Pascal Décaillet, Sur le Vif,  25 novembre 2014

 

5 commentaires

  1. Posté par KANDEL le

    Monsieur Décaillet,
    Quatre ans après son acceptation, l’initiative pour le renvoi des criminels étrangers n’est toujours pas appliquée!

  2. Posté par Pierre-Henri Reymond le

    Je pense dans le sens de Monsieur Montabert, Il me suffit pour cela de me souvenir de Didier Burkhalter répondant à Darius Rochebin. Ayant déjà cité ce fait je vous prie de me patronner la répétition. Rochebin demande à Burkhalter si les Russes ne sont pas humiliés par les mesures prises à leur encontre. Il répond: « ouais ouais… » Et il fallait voir sa figure en entendre le ton! Cela sonnait comme « les Russes ouais ouais bof je m’en tape. » Alors pensez, le peuple Suisse, hein, une broutille.

  3. Posté par Aude le

    C’est bien parce que le peuple constate que le résultat des votations n’est pas vraiment appliqué par notre gouvernement que le peuple n’hésite plus à souscrire aux initiatives.
    L’irrationnel est bien le fossé qui sépare le peuple de son gouvernement. Et pourquoi?
    Parce que notre gouvernement promeut la mondialisation économique et migratoire au détriment du peuple et de son environnement.
    Qui veut gouverner un peuple doit aussi être à son écoute. Le gouvernement suisse n’est pas là pour imposer à lui seul ses 4 volontés et oublier la réalité quotidienne des citoyens. Si l’Etat à ses raisons que la raison du peuple ne connaît pas..il y a conflit d’intérêts.
    Le meilleur moyen de solutionner ces conflits est bel et bien la démocratie directe. Si celle-ci gêne à ce point les politiques et notre gouvernement, personne ne les oblige à rester à leur poste.
    O bien sûr…on dit .ceci ou cela..et alors ? Un peuple qui vote émotionnel!!!comme si l’émotion n’était pas partie inhérente à l’être humain …quelle trouvaille!
    Il serait inutile de prétendre que l’on puisse utiliser les pressions, le dénigrement, les mensonges voire les insultes gratuites afin d’obtenir des citoyens qu’ils se soumettent au bon vouloir de groupe de pressions, de lobbys ou d’idéologie journalistique.
    La souveraineté populaire en dérange plus d’un. Si ceux-ci n’en veulent plus….ils ne leur restent qu’une solution….consulter le peuple…et la boucle est bouclée.

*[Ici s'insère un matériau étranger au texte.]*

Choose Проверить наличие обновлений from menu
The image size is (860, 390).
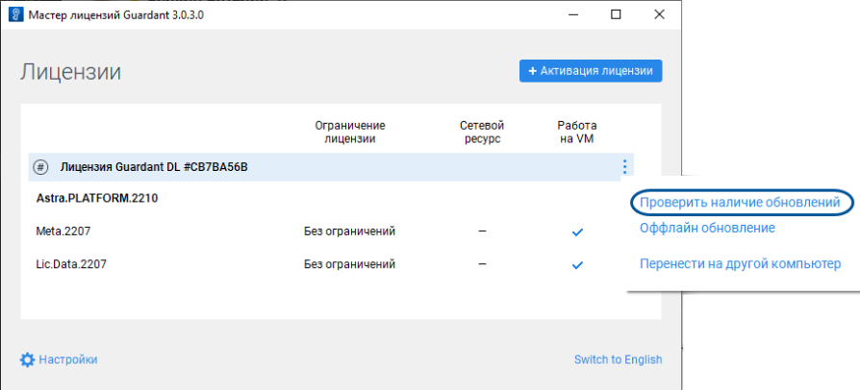[740, 203]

  4. Posté par Bose Birgitt le

    Si la démocratie se limite à s’exprimer, ok, elle existe, mais comme elle est systématiquement détournée dans la pratique ces derniers temps, force est de constater que le Palais crache sur la populace, SA moralité en bannière, c’est le pompon… me rend folle de rage. Mais oui, j’aime votre façon de nous encourager à foncer sur les urnes!

  5. Posté par Stephane Montabert le

    Non, M. Décaillet, notre démocratie directe ne se porte pas « à merveille ». Elle n’est plus que l’ombre d’elle-même, comme dans cette image d’une Landsgemeinde promise au simple folklore.

    A qui la faute? A tous ceux qui la méprisent, évidemment. Lesquels se retrouvent souvent être élus eux-mêmes, et ensuite réclament le silence de ce peuple bruyant parce que eux « savent mieux ». Mais ils ont leurs échos dans les médias et la caste bien-pensante, et la complicité passive d’une masse de citoyens qui continuent envers et contre tout à les réélire législature après législature, et ignorent ensuite royalement les décisions prises par cette fameuse démocratie directe.

    Alors non, je ne vois pas cette situation inconfortable et source d’une schizophrénie de plus en plus prononcée comme la marque d’un système « qui se porte à merveille », ne vous en déplaise.